Идущая под руку с кумой Олена с гордостью демонстрировала собравшимся выглядывающее из незаколоченного гроба лицо матери – старое, подпорченное тремя днями ожидания земли. А никто и подумать не мог, что и прошлую ночь Олена провела в неудобствах – с коровой и бычком в хлеву. Лишь раз за ночь она проснулась, разбуженная грохотом, – то крышка упала с гроба. Однако же, войдя в хату, Олена обнаружила покойницу лежащей на положенном месте. Заглянув под крышку, она успокоилась и возблагодарила Бога, заодно прося у него прощения за то, что три дня ее глаза видели то, чего на самом деле не было и быть не могло.
«Это нервы, – повторяла она про себя. – Это нервы».

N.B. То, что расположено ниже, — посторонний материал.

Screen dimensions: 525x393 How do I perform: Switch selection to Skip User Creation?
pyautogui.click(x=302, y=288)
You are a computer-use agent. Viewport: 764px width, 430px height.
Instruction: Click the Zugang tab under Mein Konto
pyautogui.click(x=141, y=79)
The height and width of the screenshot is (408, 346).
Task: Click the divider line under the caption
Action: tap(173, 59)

Гроб, как полагается по гуцульским обычаям, вынесли ногами вперед, трижды стукнули головой его об порог, чтоб покойница навсегда распростилась с хатой. Вскоре кладбище огласил стук – то молотки гробарей заколачивали гроб. Наконец, предав гроб земле, гробари обратились к собравшимся:
– Прощайте нам!
– Прощаем! – отозвался хор.
– Прощайте нам! – во второй раз прозвучали голоса гробарей над открытой могилой.
– Прощаем, – снова ответил хор, и так трижды гробари просили прощения за ту работу, которую им пришлось сделать не по охоте своей, а по долгу. И трижды родня и соседи покойной им прощали.
Один лишь человек остался в селе непрощенным – Стася. И хотя голос Луки уже произнес над гробом бабцы ей приговор, детали обвинения только начали расползаться по селу. В вину девушке (а Стася уже достигла семнадцати лет) вменяли и исчезновение цепи, и клобук, слетевший с головы отца Ростислава, и заговор, наведенный на веревочку, и крест, оставленный у дома Марички, и пропажу фигурки Христа из церковной двери. Правда, некоторые из похоронной процессии, проходя мимо старой церкви, обратили внимание на то, что Христос был на месте – стоял как ни в чем не бывало воткнутый в петлю прибитыми ногами. Но раз пошла молва, фактам ее было не одолеть. Село почуяло нарождение новой ведьмы и целиком отвернулось от нее. Так страстно желали Олена, кума, Полька, Лука, Маричка, поливавшая каждый день то место, где стоял крест, святой водой, а с ними и прочие видеть в Стасе ведьму, что неминуемо приходил на ум вопрос – если вот так подписывать приговор, не давая человеку возможности оправдаться, если вот так верить тому, что говорят многие, но что не проверено даже малыми, то, стало быть, потребность у села в ведьме была? И тут уже становилось неважным, виновата ли обвиненная. Виновата. Виновата одним тем, что выбор села пал на нее.